- Conference: Southeastern Conference
- Record: 4–7 (3–3 SEC)
- Head coach: Doug Barfield (1st season);
- Offensive coordinator: Larry Beightol (1st season)
- Defensive coordinator: P. W. Underwood (1st season)
- Home stadium: Jordan-Hare Stadium Legion Field

= 1976 Auburn Tigers football team =

American college football season

The 1976 Auburn Tigers football team represented Auburn University in the 1976 NCAA Division I football season. At the end of the 1975 season, Ralph "Shug" Jordan retired after 25 years as head coach of the Auburn Tigers.

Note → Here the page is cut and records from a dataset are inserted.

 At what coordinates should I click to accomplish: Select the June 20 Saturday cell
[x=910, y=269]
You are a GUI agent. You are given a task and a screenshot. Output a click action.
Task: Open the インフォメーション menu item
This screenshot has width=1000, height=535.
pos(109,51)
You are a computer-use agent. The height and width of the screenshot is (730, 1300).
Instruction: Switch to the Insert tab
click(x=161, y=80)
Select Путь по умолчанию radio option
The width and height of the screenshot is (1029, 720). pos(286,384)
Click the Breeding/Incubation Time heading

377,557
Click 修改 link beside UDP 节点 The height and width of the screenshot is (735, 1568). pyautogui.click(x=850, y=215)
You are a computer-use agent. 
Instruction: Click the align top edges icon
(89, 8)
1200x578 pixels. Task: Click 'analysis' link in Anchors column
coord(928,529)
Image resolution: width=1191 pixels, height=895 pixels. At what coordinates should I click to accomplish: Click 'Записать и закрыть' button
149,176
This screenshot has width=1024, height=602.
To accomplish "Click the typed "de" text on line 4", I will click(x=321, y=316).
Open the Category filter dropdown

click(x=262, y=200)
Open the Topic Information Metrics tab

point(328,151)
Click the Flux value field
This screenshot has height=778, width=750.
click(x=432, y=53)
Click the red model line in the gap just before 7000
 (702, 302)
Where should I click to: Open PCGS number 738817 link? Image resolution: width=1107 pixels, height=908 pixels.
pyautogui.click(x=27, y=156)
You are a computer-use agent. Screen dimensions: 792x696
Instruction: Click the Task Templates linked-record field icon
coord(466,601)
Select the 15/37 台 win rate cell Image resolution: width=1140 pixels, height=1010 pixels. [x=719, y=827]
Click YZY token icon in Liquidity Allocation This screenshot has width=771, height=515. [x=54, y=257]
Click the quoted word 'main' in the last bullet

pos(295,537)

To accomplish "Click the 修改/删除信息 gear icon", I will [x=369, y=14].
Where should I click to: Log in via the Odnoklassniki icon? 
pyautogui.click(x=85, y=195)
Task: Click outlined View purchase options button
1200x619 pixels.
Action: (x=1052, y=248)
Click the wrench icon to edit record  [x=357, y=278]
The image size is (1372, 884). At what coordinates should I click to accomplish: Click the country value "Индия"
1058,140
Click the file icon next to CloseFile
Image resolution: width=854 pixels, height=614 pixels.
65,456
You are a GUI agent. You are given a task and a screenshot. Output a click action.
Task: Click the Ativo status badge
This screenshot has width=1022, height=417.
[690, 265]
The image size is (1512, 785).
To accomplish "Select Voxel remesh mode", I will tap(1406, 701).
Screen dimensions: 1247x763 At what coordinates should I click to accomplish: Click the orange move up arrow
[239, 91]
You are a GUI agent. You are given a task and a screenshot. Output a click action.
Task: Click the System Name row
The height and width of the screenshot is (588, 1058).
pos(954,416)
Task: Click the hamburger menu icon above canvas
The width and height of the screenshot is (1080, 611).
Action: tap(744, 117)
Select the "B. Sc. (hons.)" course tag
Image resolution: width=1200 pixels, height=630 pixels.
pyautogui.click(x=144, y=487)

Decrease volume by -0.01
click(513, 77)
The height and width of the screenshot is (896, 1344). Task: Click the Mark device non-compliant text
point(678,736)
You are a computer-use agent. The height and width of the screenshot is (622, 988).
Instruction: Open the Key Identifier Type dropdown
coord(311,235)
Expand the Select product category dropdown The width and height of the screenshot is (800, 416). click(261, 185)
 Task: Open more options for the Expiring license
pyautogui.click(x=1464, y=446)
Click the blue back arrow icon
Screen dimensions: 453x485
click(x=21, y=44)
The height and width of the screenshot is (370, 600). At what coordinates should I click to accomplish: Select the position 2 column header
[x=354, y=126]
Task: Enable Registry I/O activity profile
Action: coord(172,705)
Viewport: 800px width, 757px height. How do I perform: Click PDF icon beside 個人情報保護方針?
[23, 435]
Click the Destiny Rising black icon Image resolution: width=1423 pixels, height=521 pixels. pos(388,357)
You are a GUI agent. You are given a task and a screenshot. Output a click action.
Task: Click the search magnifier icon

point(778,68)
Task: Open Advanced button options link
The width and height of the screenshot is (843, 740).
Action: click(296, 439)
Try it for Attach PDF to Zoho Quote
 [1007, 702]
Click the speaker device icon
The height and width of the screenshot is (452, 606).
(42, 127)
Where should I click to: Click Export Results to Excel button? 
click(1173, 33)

Doug Barfield, Jordan's offensive coordinator, took over as head coach starting in 1976. He coached the Tigers to a 3–8 record his first season, winning just 2 of 6 conference games. However, Mississippi State was forced to forfeit their game that year, so Auburn's record officially improved to 4–7 (3–3).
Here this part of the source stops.